DIRECTIONS FOR THIS TASK:
Please rewrite the material from its first line through the line containing "Looking at the", swapping "screenshot" for "screen capture" and leaving everything else as it is.

= Beginning of Section =

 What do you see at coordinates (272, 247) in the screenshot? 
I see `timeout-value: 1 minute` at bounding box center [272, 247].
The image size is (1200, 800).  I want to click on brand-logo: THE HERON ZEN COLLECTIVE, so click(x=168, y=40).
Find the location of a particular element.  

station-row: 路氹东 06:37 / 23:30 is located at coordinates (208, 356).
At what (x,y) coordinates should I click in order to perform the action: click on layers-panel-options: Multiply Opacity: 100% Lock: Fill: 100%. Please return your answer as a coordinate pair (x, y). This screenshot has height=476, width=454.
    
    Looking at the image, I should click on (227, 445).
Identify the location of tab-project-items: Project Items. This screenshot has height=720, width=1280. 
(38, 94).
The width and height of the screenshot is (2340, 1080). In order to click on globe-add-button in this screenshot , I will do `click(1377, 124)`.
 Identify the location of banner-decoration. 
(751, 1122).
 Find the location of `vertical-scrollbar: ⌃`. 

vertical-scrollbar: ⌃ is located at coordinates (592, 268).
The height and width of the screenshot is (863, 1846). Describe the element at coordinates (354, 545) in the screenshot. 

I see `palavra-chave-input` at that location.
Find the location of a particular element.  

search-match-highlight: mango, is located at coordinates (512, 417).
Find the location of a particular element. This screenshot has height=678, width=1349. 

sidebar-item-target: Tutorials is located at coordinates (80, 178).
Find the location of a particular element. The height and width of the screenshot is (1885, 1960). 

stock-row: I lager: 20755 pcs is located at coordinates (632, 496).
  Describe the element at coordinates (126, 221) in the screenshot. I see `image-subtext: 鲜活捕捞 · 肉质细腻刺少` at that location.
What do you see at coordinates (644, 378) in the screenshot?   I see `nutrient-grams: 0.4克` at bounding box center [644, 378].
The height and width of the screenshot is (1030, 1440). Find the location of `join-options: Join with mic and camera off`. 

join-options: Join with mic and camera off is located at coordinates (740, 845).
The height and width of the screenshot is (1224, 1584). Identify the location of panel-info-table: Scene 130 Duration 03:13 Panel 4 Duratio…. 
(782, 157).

= End of Section =

EXPECTED OUTPUT:
 What do you see at coordinates (272, 247) in the screen capture? 
I see `timeout-value: 1 minute` at bounding box center [272, 247].
The image size is (1200, 800).  I want to click on brand-logo: THE HERON ZEN COLLECTIVE, so click(x=168, y=40).
Find the location of a particular element.  

station-row: 路氹东 06:37 / 23:30 is located at coordinates (208, 356).
At what (x,y) coordinates should I click in order to perform the action: click on layers-panel-options: Multiply Opacity: 100% Lock: Fill: 100%. Please return your answer as a coordinate pair (x, y). This screen capture has height=476, width=454.
    
    Looking at the image, I should click on (227, 445).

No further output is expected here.